Выбрать главу

— Пришли, — констатировал мужчина, и Башира наконец подняла голову вверх. Прорицатель с широкой усмешкой наблюдал за тем, как госпитальерка переменилась в лице. Она бессознательно высвободила похолодевшую руку и прижала ладонь к устам. Широко раскрытые серо-голубые глаза защипало от слёз, а вскинутые брови отражали всю гамму эмоций от удивления, радости до ужаса и недоверия собственным органам чувств. Именно это испытываешь, когда получаешь то, о чём так мечтал и уже отчаялся получить. Нечто подобное её недавно заставил пережить Якуб, когда сделал шаг навстречу и проявил ответную симпатию, однако это же чувство теперь было смешано с невыносимой болью и воинственной эйфорией. Нетвёрдым шагом она преодолела каменные ворота, не отводя завороженного взгляда от гигантского красного здания католического храма. Над массивной дубовой дверью была изображена Дева Мария, а её добрый милосердный взгляд совсем не изменился с тех пор, когда госпитальеры ещё правили родосскими землями…

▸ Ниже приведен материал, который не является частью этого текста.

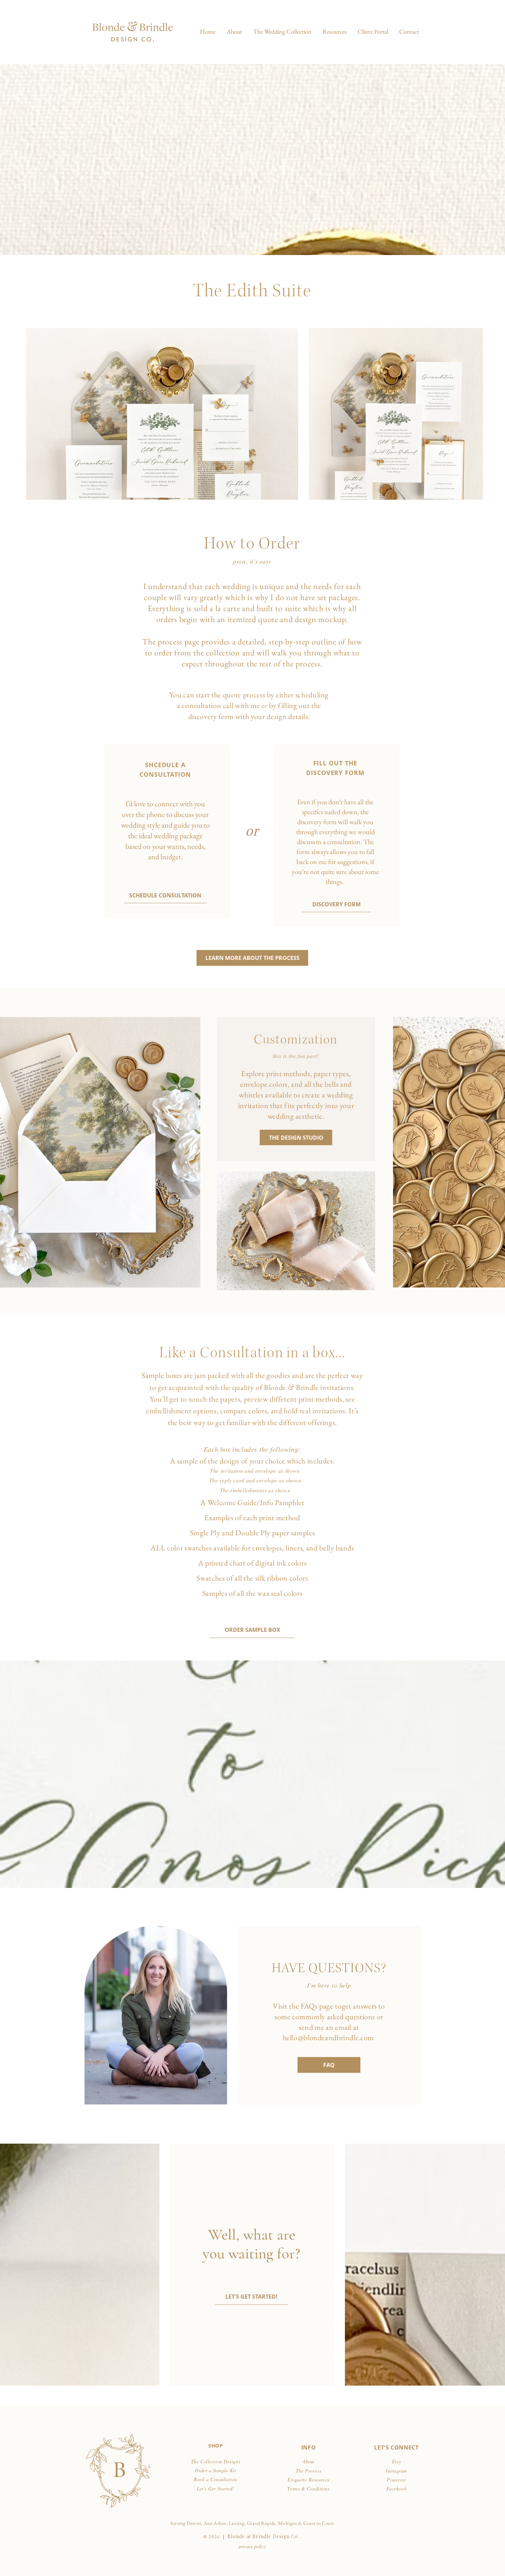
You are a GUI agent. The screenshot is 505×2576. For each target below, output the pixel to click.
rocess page (181, 641)
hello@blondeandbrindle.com (328, 2038)
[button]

Эфенди остался за высокой оградой, не собираясь и шага сделать на территорию костёла, а Башира решительно направлялась ко входу в дом Господний. Дрожащими пальцами иоаннитка сжала дверную ручку и осторожно потянула на себя, изо всех сил сдерживая слёзы, но в тот момент, когда она ощутила такой родной и почти забытый запах ладана и розы, эмоции вырвались из своей клетки. Преклонив колено, девушка закрыла глаза руками и заплакала, лишь сила воли заставила её встать и перекреститься.

— Ханым Эфенди, могу я вам чем-то помочь? — из-за деамбулатория вышел встревоженный неожиданным визитом священник, и по-турецки, с заметным акцентом, обратился к вошедшей.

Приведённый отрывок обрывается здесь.